Il a fallu combattre en moi-même, peu à peu, ces vieilles images irrationnelles des âmes reposant au ciel et qui regardent d’un œil attendri les faits et gestes d’en bas. Je me suis aperçu combien l’Homme, de chair et de vie, ne peut comprendre le caractère inanimé, non-vivant, la « chosité » des objets. Comment tous les jours, à notre insu, nous sommes stupidement animistes, sûrement alimentés par l’étendue des métaphores, des personnifications, des prosopopées, présentes dans toute littérature et par conséquent passées dans notre langage quotidien. Qu’il est drôle de voir comment après tant de siècles écoulés, malgré tous les sains défrichages que la science a pu opérer sur l’immense champ de l’inconnu et des illusions, l’Homme n’arrive toujours pas à concevoir de réalité au-delà de lui-même… Qu’étant vivant, il perçoit l’absence de vie mais n’est pas capable de vivre avec cette conception. Et quand finalement il triomphe de son angoisse, la vérité lui donne la nausée… Moi, je n’ai pas été si fort, j’ai continué à parler mentalement aux objets dans de courtes discussions en monologue, et me suis ainsi créé un petit monde onirique autour de moi, un petit monde dont le palier est infranchissable pour quiconque, même pour mes proches car il se détruirait de lui-même plombé par sa bêtise révélée si un inconnu y pénétrait.

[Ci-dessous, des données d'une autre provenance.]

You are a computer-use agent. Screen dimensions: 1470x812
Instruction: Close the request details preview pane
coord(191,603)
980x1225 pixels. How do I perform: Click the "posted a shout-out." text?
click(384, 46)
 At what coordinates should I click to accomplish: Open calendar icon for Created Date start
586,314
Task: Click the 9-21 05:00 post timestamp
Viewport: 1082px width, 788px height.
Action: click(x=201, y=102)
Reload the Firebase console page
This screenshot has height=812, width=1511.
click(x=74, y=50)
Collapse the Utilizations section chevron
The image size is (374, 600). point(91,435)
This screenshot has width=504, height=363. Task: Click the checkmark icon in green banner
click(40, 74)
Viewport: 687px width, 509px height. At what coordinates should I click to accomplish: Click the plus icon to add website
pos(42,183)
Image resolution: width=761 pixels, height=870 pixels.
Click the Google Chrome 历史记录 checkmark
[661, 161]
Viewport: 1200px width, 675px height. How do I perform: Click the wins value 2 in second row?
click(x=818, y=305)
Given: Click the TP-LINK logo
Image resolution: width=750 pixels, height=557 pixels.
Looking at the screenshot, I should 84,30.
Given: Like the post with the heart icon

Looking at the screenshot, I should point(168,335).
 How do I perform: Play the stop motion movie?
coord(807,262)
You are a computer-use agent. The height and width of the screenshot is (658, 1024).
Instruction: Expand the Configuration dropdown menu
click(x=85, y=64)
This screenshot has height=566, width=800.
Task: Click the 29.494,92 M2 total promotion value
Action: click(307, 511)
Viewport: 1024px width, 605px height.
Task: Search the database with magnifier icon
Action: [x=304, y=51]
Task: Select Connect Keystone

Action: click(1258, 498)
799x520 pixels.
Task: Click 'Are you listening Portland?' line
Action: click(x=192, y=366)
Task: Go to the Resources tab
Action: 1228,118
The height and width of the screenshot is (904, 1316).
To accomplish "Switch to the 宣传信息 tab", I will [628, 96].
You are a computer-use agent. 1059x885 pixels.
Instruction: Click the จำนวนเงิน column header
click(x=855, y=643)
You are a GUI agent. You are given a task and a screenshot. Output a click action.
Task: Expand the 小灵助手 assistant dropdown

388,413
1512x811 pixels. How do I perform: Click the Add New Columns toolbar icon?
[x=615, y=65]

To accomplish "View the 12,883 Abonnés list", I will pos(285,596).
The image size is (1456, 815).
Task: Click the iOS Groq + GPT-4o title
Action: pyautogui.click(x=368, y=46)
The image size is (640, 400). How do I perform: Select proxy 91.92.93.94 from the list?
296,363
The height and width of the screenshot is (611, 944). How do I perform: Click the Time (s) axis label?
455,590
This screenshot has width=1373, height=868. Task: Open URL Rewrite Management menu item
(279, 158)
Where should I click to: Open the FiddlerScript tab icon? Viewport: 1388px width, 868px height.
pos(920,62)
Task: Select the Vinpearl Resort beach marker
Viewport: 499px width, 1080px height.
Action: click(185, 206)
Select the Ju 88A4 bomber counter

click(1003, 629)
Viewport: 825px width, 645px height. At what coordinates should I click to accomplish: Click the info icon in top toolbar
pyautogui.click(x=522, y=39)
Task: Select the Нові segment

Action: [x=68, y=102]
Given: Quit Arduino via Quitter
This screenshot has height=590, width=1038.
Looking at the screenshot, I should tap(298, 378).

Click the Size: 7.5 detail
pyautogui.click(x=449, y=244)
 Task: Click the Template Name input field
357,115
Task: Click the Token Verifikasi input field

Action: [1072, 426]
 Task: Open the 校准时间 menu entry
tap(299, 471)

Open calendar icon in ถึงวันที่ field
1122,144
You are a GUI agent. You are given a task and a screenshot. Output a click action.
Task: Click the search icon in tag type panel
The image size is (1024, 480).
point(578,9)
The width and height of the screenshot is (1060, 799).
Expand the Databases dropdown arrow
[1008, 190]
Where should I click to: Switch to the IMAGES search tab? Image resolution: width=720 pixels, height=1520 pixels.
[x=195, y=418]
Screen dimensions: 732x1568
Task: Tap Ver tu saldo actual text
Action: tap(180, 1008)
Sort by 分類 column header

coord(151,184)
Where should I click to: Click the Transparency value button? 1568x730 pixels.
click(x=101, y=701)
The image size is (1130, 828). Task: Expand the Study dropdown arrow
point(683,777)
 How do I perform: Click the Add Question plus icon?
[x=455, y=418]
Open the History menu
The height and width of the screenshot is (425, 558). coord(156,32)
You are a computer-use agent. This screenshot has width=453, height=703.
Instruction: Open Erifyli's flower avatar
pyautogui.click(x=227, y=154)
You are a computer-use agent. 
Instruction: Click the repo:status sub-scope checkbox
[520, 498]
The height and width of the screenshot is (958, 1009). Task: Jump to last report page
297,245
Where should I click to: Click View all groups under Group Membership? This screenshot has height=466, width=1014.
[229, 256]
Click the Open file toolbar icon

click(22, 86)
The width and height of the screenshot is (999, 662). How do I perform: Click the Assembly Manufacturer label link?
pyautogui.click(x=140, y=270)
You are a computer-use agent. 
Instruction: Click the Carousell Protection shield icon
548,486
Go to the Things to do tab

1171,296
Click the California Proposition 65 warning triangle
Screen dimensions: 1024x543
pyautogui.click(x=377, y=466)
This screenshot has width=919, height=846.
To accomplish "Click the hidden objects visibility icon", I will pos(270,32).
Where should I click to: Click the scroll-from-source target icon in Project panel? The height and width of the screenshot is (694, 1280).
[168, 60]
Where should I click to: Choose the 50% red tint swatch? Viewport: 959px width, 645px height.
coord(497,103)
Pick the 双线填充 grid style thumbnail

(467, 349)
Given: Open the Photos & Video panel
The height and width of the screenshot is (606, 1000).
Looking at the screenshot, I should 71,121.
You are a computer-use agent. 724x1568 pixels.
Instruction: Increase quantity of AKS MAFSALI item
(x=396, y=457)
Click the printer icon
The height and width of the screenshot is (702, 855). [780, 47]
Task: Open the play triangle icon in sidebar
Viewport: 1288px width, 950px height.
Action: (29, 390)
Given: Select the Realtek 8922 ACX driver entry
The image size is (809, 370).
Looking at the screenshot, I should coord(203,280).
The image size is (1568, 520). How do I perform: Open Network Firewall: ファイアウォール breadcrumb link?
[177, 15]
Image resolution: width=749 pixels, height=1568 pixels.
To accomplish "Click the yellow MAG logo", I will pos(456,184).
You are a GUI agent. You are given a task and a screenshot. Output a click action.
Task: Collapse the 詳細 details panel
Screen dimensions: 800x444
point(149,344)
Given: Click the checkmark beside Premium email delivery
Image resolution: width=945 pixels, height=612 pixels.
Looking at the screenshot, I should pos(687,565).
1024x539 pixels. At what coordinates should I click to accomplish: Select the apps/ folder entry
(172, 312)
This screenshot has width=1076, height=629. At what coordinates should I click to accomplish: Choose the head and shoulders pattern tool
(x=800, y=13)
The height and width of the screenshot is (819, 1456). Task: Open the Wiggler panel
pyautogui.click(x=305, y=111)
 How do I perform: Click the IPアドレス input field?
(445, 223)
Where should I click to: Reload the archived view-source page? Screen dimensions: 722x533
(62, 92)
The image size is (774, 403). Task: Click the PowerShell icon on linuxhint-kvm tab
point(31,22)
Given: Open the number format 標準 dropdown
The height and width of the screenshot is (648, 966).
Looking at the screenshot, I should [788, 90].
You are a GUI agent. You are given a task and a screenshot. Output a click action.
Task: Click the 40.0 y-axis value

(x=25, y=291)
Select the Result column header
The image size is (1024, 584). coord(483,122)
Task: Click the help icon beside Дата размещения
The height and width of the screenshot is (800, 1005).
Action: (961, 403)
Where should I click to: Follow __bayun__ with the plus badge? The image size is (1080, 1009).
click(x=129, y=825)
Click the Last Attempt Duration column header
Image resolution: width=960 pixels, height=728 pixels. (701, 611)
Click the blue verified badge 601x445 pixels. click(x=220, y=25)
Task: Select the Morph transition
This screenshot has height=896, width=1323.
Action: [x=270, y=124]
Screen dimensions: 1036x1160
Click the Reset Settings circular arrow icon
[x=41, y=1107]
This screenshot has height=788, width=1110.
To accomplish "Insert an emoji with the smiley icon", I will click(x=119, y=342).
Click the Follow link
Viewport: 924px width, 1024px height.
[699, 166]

Au début du deuil, je me souviens, on (je suppose pouvoir généraliser à partir de ma propre expérience que j’ai vue reproduite ultérieurement par d’autres) parle encore au mort. On pleure bien fort pour qu’il nous entende, comme serment de notre fidélité, ou pour qu’il vienne comme une mère vient apaiser son petit, pour ne plus entendre notre chagrin. Cela me fait penser (c’est peut-être bête) à l’époque où nous étions enfants, et qu’au sortir d’un cours de Talmud Torah nous ayant appris que Dieu voit tout ce que l’on fait, on y pensait et l’on évitait de se curer le nez, de mentir, d’avoir des mauvaises pensées. Puis il fallait bien commettre des actes bêtement humains : aux premiers excréments produits, on se disait alors qu’Il n’avait qu’à pas nous créer de cette manière s’il ne voulait pas nous voir dans cette posture, mais quand même c’était gênant pour nous d’être sans cesse épié jusqu’aux moments les plus intimes, peut-être qu’Il rigolait là-haut.